We thought we were being faithful in our decision to adopt embryos, rather than try to create our own {a choice that was best for our family and something we felt the Lord asking us to do}. We thought He wanted us to help provide the best chance at life for the tiny lives that had been created 8 years ago, and that He would, in fact, provide life to them. Or at least to some of them. We never imagined that we would have zero babies in our arms after adopting 6 embryos. We never imagined we would have to say goodbye to all 6 of our babies. 

6 babies. We lost 6 babies.

It just didn't seem fair. Why Lord? Why would He allow this to happen? Because we know that He could have saved our babies. He could have proved the embryologist wrong and shown His glory by providing life to these tiny ones. He could have answered our prayers and provided a baby for us. He could have provided some relief from the heartache we have experienced the past 3 years. He could have even given us a negative pregnancy test so that our joy and hope were not so brutally crushed just 2 days later. He could have...

...and yet He didn't. Instead, He chose to take all 6 of our babies home to be with Him, instead of allowing us to parent them here. He chose to walk us down this road of embryo adoption and be matched with this family, even though He knew we would not be able to grow ours through them. And even though we cannot see it now, He chose to accomplish His purposes through our infertility, and even through our loss.

I will admit: I don't like this plan {at least not right now in this moment}, but He is God, and I am not.

I don't believe the Lord desired infertility for us. I believe that He is just as heartbroken by the grief we have felt the past 3 years. Our infertility has been a tangible reminder of sin and brokenness in this fallen world. But I do believe the Lord has faithfully walked with us through our infertility, and now through our loss. While He could have absolutely saved us from infertility {and saved our babies}, He chose not to intervene, but instead to hold our hand and comfort our hearts. I don't know if I will ever fully understand why this difficult road somehow gave Him more glory, but I know that He is good and that His ways are not our ways. 

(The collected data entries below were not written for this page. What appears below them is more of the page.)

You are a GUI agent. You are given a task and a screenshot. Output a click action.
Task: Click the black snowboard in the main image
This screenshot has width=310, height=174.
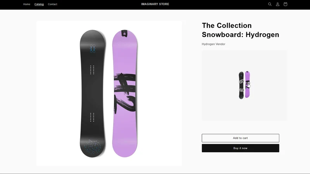pos(92,94)
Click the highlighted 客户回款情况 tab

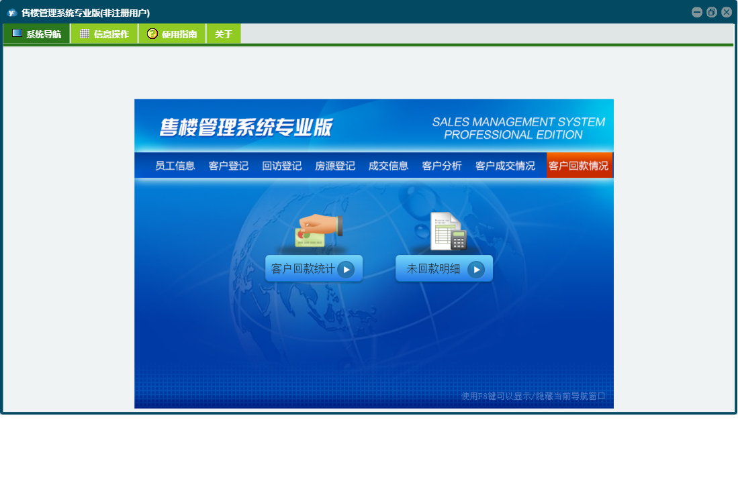(x=579, y=166)
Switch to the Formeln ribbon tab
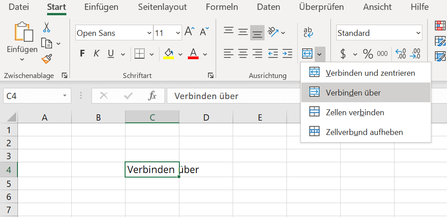The image size is (447, 217). (223, 7)
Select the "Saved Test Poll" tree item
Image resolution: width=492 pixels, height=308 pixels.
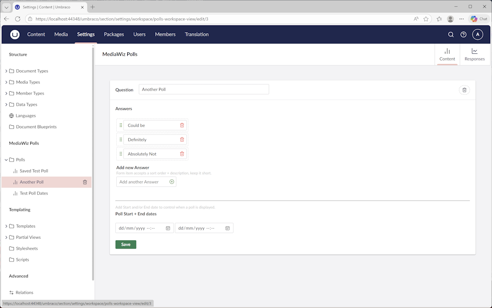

Can I trust the Lord after all the grief He has allowed into our lives? Yes, I believe I can, and I will. Is it easy? Absolutely not. It has been the hardest thing I have ever had to do. It is a daily battle of surrender before the Lord. Are we still grieving our loss? Yes, and I will probably grieve my babies every day for the rest of my life. But we do not grieve as those without hope. There is a peace that passes all understanding that He has been faithful to provide to us in these difficult days. 

The fact that I can feel peace and hope after such loss is a testament to the goodness of God. Because it simply doesn't make sense for me to trust Him more now after our loss than I did before it. But that's how I know He hasn't forgotten me and that He won't leave me. It's how I know that He will be faithful to walk with me through the dark days ahead and how He will use the pains of this world to draw me closer to His heart.

My prayer is that He uses our journey to bring glory to His name and point others to the Lord of Life, the Creator, the Sustainer, our Comforter and our Hope.